→ Activity
Reproduce the data below in full. Nothing should differ from the original.

Stored data
- Opening Delimiter -

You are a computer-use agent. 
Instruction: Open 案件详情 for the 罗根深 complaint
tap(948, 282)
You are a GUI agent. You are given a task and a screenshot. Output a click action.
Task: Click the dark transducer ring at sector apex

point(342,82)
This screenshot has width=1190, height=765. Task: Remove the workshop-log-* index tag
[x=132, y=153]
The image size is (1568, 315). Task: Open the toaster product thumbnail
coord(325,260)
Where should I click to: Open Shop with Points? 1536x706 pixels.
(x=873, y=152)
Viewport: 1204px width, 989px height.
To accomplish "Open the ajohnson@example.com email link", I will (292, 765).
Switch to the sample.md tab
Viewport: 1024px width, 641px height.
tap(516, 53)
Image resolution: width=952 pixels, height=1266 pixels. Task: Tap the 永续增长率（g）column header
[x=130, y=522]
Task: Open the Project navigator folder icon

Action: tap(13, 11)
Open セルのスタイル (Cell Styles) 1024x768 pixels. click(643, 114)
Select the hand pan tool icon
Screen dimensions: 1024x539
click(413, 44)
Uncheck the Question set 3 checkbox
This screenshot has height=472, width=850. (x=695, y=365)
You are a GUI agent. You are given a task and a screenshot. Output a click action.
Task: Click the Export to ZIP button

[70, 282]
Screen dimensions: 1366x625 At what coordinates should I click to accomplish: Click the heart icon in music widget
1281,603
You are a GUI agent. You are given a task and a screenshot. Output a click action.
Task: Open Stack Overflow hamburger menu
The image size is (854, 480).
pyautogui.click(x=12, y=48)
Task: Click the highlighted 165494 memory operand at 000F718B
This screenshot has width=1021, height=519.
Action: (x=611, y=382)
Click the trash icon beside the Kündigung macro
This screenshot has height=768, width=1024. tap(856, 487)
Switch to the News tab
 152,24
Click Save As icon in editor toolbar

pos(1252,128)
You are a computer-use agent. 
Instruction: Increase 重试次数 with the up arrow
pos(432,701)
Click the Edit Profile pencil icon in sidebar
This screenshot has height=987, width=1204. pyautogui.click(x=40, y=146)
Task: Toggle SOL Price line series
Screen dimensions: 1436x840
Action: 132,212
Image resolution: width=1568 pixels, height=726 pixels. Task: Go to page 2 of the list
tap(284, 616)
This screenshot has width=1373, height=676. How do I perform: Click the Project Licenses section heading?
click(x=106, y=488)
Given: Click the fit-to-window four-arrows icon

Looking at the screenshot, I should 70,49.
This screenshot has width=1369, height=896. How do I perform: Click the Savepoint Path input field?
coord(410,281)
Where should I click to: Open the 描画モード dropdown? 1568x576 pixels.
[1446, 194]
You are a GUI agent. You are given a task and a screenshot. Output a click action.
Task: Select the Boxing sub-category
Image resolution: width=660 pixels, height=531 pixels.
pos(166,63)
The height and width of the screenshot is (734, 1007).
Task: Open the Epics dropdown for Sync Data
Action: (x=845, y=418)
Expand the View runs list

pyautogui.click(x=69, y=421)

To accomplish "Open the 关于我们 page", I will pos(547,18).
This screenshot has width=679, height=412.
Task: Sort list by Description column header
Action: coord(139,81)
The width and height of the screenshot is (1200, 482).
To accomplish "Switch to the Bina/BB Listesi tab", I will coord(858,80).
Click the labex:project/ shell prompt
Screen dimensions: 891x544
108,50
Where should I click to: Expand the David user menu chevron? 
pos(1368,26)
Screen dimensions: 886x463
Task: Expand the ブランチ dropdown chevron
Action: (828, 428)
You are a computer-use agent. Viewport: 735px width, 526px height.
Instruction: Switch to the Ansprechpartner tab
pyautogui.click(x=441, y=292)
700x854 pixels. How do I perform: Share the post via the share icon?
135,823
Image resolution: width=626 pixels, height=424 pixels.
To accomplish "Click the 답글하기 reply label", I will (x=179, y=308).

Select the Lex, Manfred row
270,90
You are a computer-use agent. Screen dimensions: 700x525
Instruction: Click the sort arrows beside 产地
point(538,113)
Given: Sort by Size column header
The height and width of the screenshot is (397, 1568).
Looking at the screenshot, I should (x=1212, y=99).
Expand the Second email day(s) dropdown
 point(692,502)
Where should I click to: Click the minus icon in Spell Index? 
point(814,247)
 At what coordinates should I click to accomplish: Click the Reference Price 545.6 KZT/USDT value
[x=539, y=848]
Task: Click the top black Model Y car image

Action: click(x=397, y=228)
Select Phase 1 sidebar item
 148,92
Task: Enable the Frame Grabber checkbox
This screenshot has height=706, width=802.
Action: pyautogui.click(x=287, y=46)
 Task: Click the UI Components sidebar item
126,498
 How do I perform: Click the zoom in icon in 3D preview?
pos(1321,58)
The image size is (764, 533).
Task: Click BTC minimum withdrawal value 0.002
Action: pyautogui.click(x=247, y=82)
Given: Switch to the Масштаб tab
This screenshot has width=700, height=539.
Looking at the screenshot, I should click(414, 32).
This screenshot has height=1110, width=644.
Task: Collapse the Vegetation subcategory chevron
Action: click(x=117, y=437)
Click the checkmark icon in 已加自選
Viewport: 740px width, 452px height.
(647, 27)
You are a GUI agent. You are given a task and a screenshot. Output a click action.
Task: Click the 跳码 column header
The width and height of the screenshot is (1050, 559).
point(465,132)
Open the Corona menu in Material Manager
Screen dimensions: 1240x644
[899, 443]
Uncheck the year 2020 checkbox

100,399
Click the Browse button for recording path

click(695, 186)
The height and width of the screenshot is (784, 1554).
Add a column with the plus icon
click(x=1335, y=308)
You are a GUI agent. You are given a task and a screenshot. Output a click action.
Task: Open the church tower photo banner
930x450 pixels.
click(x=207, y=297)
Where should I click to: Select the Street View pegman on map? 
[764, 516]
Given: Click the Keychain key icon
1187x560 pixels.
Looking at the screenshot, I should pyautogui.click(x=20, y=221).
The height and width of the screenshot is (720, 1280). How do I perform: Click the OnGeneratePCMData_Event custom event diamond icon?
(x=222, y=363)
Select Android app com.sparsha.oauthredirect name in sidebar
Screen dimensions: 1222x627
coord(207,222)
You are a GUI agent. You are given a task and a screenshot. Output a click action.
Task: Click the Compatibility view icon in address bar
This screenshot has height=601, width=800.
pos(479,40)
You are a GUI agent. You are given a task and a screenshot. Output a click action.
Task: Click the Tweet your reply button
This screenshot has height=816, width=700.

- Closing Delimiter -

→ Exercise result
You are a computer-use agent. 
Instruction: Open 案件详情 for the 罗根深 complaint
tap(948, 282)
You are a GUI agent. You are given a task and a screenshot. Output a click action.
Task: Click the dark transducer ring at sector apex

point(342,82)
This screenshot has width=1190, height=765. Task: Remove the workshop-log-* index tag
[x=132, y=153]
The image size is (1568, 315). Task: Open the toaster product thumbnail
coord(325,260)
Where should I click to: Open Shop with Points? 1536x706 pixels.
(x=873, y=152)
Viewport: 1204px width, 989px height.
To accomplish "Open the ajohnson@example.com email link", I will (292, 765).
Switch to the sample.md tab
Viewport: 1024px width, 641px height.
tap(516, 53)
Image resolution: width=952 pixels, height=1266 pixels. Task: Tap the 永续增长率（g）column header
[x=130, y=522]
Task: Open the Project navigator folder icon

Action: tap(13, 11)
Open セルのスタイル (Cell Styles) 1024x768 pixels. click(643, 114)
Select the hand pan tool icon
Screen dimensions: 1024x539
click(413, 44)
Uncheck the Question set 3 checkbox
This screenshot has height=472, width=850. (x=695, y=365)
You are a GUI agent. You are given a task and a screenshot. Output a click action.
Task: Click the Export to ZIP button

[70, 282]
Screen dimensions: 1366x625 At what coordinates should I click to accomplish: Click the heart icon in music widget
1281,603
You are a GUI agent. You are given a task and a screenshot. Output a click action.
Task: Open Stack Overflow hamburger menu
The image size is (854, 480).
pyautogui.click(x=12, y=48)
Task: Click the highlighted 165494 memory operand at 000F718B
This screenshot has width=1021, height=519.
Action: (x=611, y=382)
Click the trash icon beside the Kündigung macro
This screenshot has height=768, width=1024. tap(856, 487)
Switch to the News tab
 152,24
Click Save As icon in editor toolbar

pos(1252,128)
You are a computer-use agent. 
Instruction: Increase 重试次数 with the up arrow
pos(432,701)
Click the Edit Profile pencil icon in sidebar
This screenshot has height=987, width=1204. pyautogui.click(x=40, y=146)
Task: Toggle SOL Price line series
Screen dimensions: 1436x840
Action: 132,212
Image resolution: width=1568 pixels, height=726 pixels. Task: Go to page 2 of the list
tap(284, 616)
This screenshot has width=1373, height=676. How do I perform: Click the Project Licenses section heading?
click(x=106, y=488)
Given: Click the fit-to-window four-arrows icon

Looking at the screenshot, I should 70,49.
This screenshot has width=1369, height=896. How do I perform: Click the Savepoint Path input field?
coord(410,281)
Where should I click to: Open the 描画モード dropdown? 1568x576 pixels.
[1446, 194]
You are a GUI agent. You are given a task and a screenshot. Output a click action.
Task: Select the Boxing sub-category
Image resolution: width=660 pixels, height=531 pixels.
pos(166,63)
The height and width of the screenshot is (734, 1007).
Task: Open the Epics dropdown for Sync Data
Action: (x=845, y=418)
Expand the View runs list

pyautogui.click(x=69, y=421)

To accomplish "Open the 关于我们 page", I will pos(547,18).
This screenshot has width=679, height=412.
Task: Sort list by Description column header
Action: coord(139,81)
The width and height of the screenshot is (1200, 482).
To accomplish "Switch to the Bina/BB Listesi tab", I will coord(858,80).
Click the labex:project/ shell prompt
Screen dimensions: 891x544
108,50
Where should I click to: Expand the David user menu chevron? 
pos(1368,26)
Screen dimensions: 886x463
Task: Expand the ブランチ dropdown chevron
Action: (828, 428)
You are a computer-use agent. Viewport: 735px width, 526px height.
Instruction: Switch to the Ansprechpartner tab
pyautogui.click(x=441, y=292)
700x854 pixels. How do I perform: Share the post via the share icon?
135,823
Image resolution: width=626 pixels, height=424 pixels.
To accomplish "Click the 답글하기 reply label", I will (x=179, y=308).

Select the Lex, Manfred row
270,90
You are a computer-use agent. Screen dimensions: 700x525
Instruction: Click the sort arrows beside 产地
point(538,113)
Given: Sort by Size column header
The height and width of the screenshot is (397, 1568).
Looking at the screenshot, I should (x=1212, y=99).
Expand the Second email day(s) dropdown
 point(692,502)
Where should I click to: Click the minus icon in Spell Index? 
point(814,247)
 At what coordinates should I click to accomplish: Click the Reference Price 545.6 KZT/USDT value
[x=539, y=848]
Task: Click the top black Model Y car image

Action: click(x=397, y=228)
Select Phase 1 sidebar item
 148,92
Task: Enable the Frame Grabber checkbox
This screenshot has height=706, width=802.
Action: pyautogui.click(x=287, y=46)
 Task: Click the UI Components sidebar item
126,498
 How do I perform: Click the zoom in icon in 3D preview?
pos(1321,58)
The image size is (764, 533).
Task: Click BTC minimum withdrawal value 0.002
Action: pyautogui.click(x=247, y=82)
Given: Switch to the Масштаб tab
This screenshot has width=700, height=539.
Looking at the screenshot, I should click(414, 32).
This screenshot has height=1110, width=644.
Task: Collapse the Vegetation subcategory chevron
Action: click(x=117, y=437)
Click the checkmark icon in 已加自選
Viewport: 740px width, 452px height.
(647, 27)
You are a GUI agent. You are given a task and a screenshot. Output a click action.
Task: Click the 跳码 column header
The width and height of the screenshot is (1050, 559).
point(465,132)
Open the Corona menu in Material Manager
Screen dimensions: 1240x644
[899, 443]
Uncheck the year 2020 checkbox

100,399
Click the Browse button for recording path

click(695, 186)
The height and width of the screenshot is (784, 1554).
Add a column with the plus icon
click(x=1335, y=308)
You are a GUI agent. You are given a task and a screenshot. Output a click action.
Task: Open the church tower photo banner
930x450 pixels.
click(x=207, y=297)
Where should I click to: Select the Street View pegman on map? 
[764, 516]
Given: Click the Keychain key icon
1187x560 pixels.
Looking at the screenshot, I should pyautogui.click(x=20, y=221).
The height and width of the screenshot is (720, 1280). How do I perform: Click the OnGeneratePCMData_Event custom event diamond icon?
(x=222, y=363)
Select Android app com.sparsha.oauthredirect name in sidebar
Screen dimensions: 1222x627
coord(207,222)
You are a GUI agent. You are given a task and a screenshot. Output a click action.
Task: Click the Compatibility view icon in address bar
This screenshot has height=601, width=800.
pos(479,40)
You are a GUI agent. You are given a task and a screenshot. Output a click action.
Task: Click the Tweet your reply button
This screenshot has height=816, width=700.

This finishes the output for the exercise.